I put on my big girl bravery, grabbed a flashlight, and with Tom voicing encouragement, wiggled into the crawl space.
Besides dirt, cobwebs, tin cans and bottles and other trash, there sat the pressure tank, another rusted out tank, and what looked suspiciously like the well pump—not in the ground where I would expect it to be. The pipes ran hither and yon and trying to figure out what goes where is beyond my plumbing smarts. Especially in a creepy place with no room to maneuver, no light to see by, and one female amateur plumber with a weak grip and inadequate colorful vocabulary.
So it’s house plumbing 3, Cindy 0.

*This is tornado country, why the heck don’t we have a basement? Most of the houses I viewed didn’t have a basement. I refuse to believe people seek refuge from a storm in a crawl space!

Tuesday, July 24, 2012

First Week


In our first week at Lick Skillet, we:

Unpacked and set up the house. It’s still more like camping than housekeeping but it’s fine for now.

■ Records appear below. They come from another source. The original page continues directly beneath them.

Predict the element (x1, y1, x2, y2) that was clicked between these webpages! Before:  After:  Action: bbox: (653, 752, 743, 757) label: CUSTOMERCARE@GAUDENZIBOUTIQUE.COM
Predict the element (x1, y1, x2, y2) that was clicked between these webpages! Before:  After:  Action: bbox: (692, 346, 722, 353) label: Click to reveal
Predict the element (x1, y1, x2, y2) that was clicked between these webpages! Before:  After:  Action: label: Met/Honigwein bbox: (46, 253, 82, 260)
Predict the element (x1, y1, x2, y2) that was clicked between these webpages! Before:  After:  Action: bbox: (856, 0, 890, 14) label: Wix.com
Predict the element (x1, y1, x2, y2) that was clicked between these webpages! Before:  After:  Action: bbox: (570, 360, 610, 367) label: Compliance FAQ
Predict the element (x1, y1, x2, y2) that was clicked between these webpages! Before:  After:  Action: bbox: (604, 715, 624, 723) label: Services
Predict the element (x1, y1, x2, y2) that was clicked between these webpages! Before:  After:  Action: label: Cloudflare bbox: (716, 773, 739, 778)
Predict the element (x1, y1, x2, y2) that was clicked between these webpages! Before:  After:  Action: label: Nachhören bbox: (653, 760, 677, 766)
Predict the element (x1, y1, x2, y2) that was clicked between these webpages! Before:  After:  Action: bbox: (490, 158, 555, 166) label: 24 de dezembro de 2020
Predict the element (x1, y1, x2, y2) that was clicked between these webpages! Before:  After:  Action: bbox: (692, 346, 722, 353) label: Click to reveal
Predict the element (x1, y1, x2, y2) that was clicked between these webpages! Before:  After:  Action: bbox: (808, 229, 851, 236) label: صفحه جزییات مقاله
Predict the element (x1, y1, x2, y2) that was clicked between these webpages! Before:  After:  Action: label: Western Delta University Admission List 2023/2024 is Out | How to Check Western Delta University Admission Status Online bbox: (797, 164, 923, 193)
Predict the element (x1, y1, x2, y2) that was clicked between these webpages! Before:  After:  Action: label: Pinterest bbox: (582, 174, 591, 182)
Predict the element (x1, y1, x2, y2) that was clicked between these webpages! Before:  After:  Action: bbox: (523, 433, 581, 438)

Mowed the lawn. Mowed it again.

Trimmed and removed dead branches; liberated a grape vine from giant pokeberry plants.

Made a start on reclaiming the beds around the foundation of the house—they are over-run with trumpetvine and mulched with gravel, a hard combination to work with.

Dug up and moved several pails worth of geodes. They were placed around poles and in garden beds to be “decorative” but they wreck havoc with the lawnmower.

Cleaned out the house gutters.

Unstuck one out of three frozen faucet shut-off valves (plumbing post coming soon!).

Replaced one wall switch and swapped out incandescent bulbs for cfls where possible.

Started a compost pile.

All of this was grunt work; not particularly fun but necessary.

 But then we strung a clothesline and this place is starting to look like our house!

Sunday, July 22, 2012

Kitchen Treasure Hunt



There’s nothing like moving to shake up your well-trod habits.
At Woodchuck Acres, I could bake a pizza with my eyes shut. Flour, oil, salt stored here; bowl and measuring cups there; sauce, etc. here.
The Lick Skillet kitchen is larger, true, but there is less pantry space, some of the drawers need fixing, and there's an extra refrigerator hogging one wall. To clear out some boxes, we just shoved stuff where we could in a hurry. The tomato sauce is easy to spot in the picture but how about the flour, the spices, and where oh where did I put the cookie sheet?
Somehow we did locate the makings for our weekend pizza, but all bets are off for dinner tonight.
Oh well, it’s too hot to cook anyway.

Finally



Moving is equal parts exhaustion and confusion.

(Special thanks to our help--Chad and John and Dustin, couldn't have done it without you!)

Wednesday, July 11, 2012

T minus 5



T minus 5 days and counting.

We are in the final days before moving. It's been a long year so far.

The idea of moving began back in December in casual conversation. The thought lodged in the brain, planted deep and dormant, waiting for the right conditions to germinate.

2012 provided nourishment--the possibility of gas drilling in our area, future changes in the arts community, the lure of family.

By late January the seed had sprouted and was pushing it's way above ground. Maps and lists and Internet searches provided moisture. Pre-approval for a mortgage was an unexpected burst of nutrients. February came and a whirlwind trip to Indiana gave warmth and sunshine and fertile ground for a new dream.

The embryo has grown roots, stems, and leaves. 

Time will tell if the harvest is fruit or poison ivy.  

Sunday, July 8, 2012

Life is like an onion


I pulled my onion crop yesterday. They really needed to mature longer where they were planted but it was time for them to go.

Hmmmm...there's a lesson there somewhere.